To do
Recast the material below as a Markdown table with the columns Row and Material line, one numbered row per line and no rows for blank lines. Leave the pictures out of the table.

Raw records
• • • • • • •
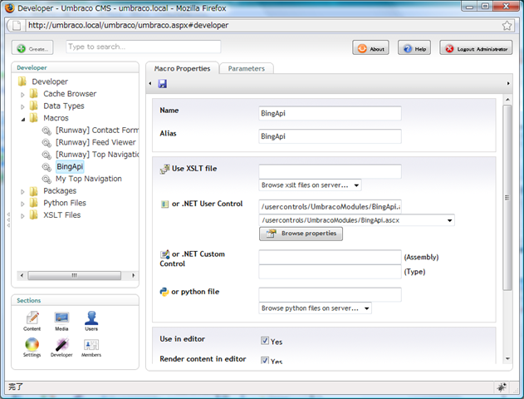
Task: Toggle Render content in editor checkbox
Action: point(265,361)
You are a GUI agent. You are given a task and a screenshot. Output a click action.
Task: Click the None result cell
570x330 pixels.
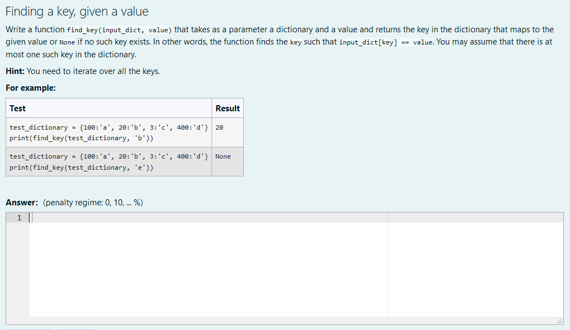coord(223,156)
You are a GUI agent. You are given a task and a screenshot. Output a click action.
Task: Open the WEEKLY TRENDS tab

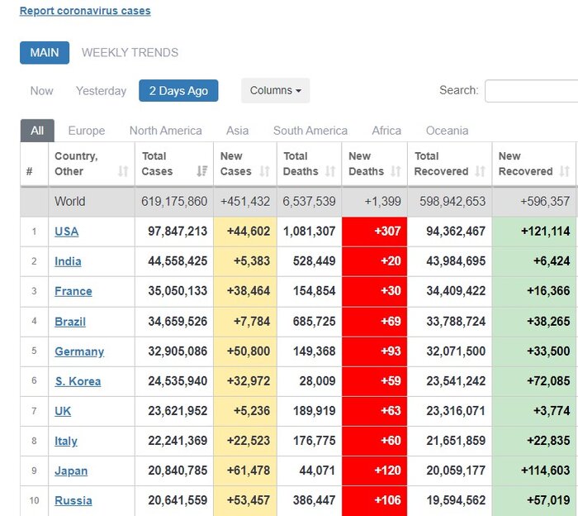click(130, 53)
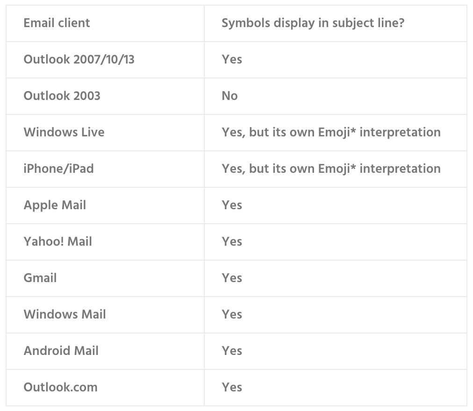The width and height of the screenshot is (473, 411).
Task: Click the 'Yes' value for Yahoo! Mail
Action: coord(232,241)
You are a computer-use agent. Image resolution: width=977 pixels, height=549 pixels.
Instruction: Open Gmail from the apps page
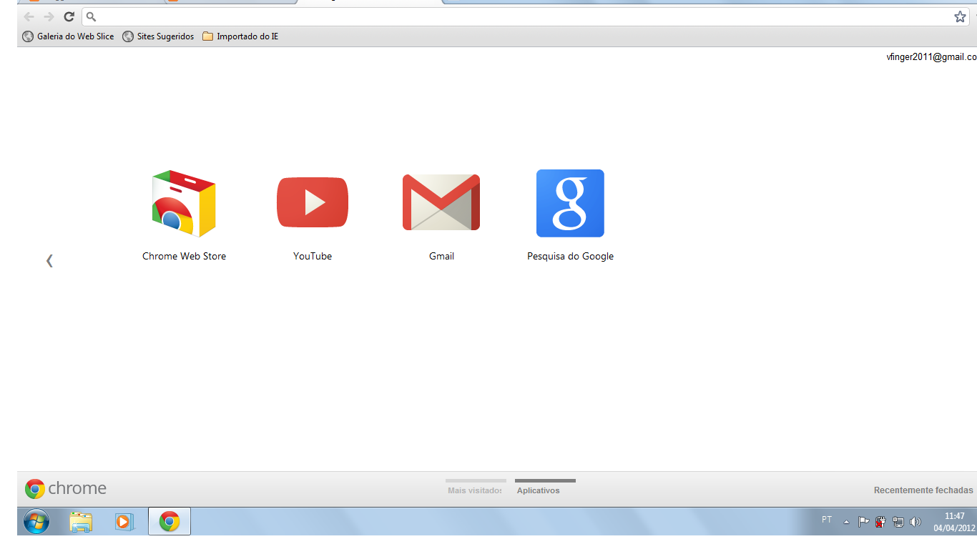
• • • • • • •
Solution to this problem
| Row | Material line |
|---|---|
| 1 | Task: Toggle Render content in editor checkbox |
| 2 | Action: point(265,361) |
| 3 | You are a GUI agent. You are given a task and a screenshot. Output a click action. |
| 4 | Task: Click the None result cell |
| 5 | 570x330 pixels. |
| 6 | coord(223,156) |
| 7 | You are a GUI agent. You are given a task and a screenshot. Output a click action. |
| 8 | Task: Open the WEEKLY TRENDS tab |
| 9 | click(130, 53) |
| 10 | The width and height of the screenshot is (473, 411). |
| 11 | Task: Click the 'Yes' value for Yahoo! Mail |
| 12 | Action: coord(232,241) |
| 13 | You are a computer-use agent. Image resolution: width=977 pixels, height=549 pixels. |
| 14 | Instruction: Open Gmail from the apps page |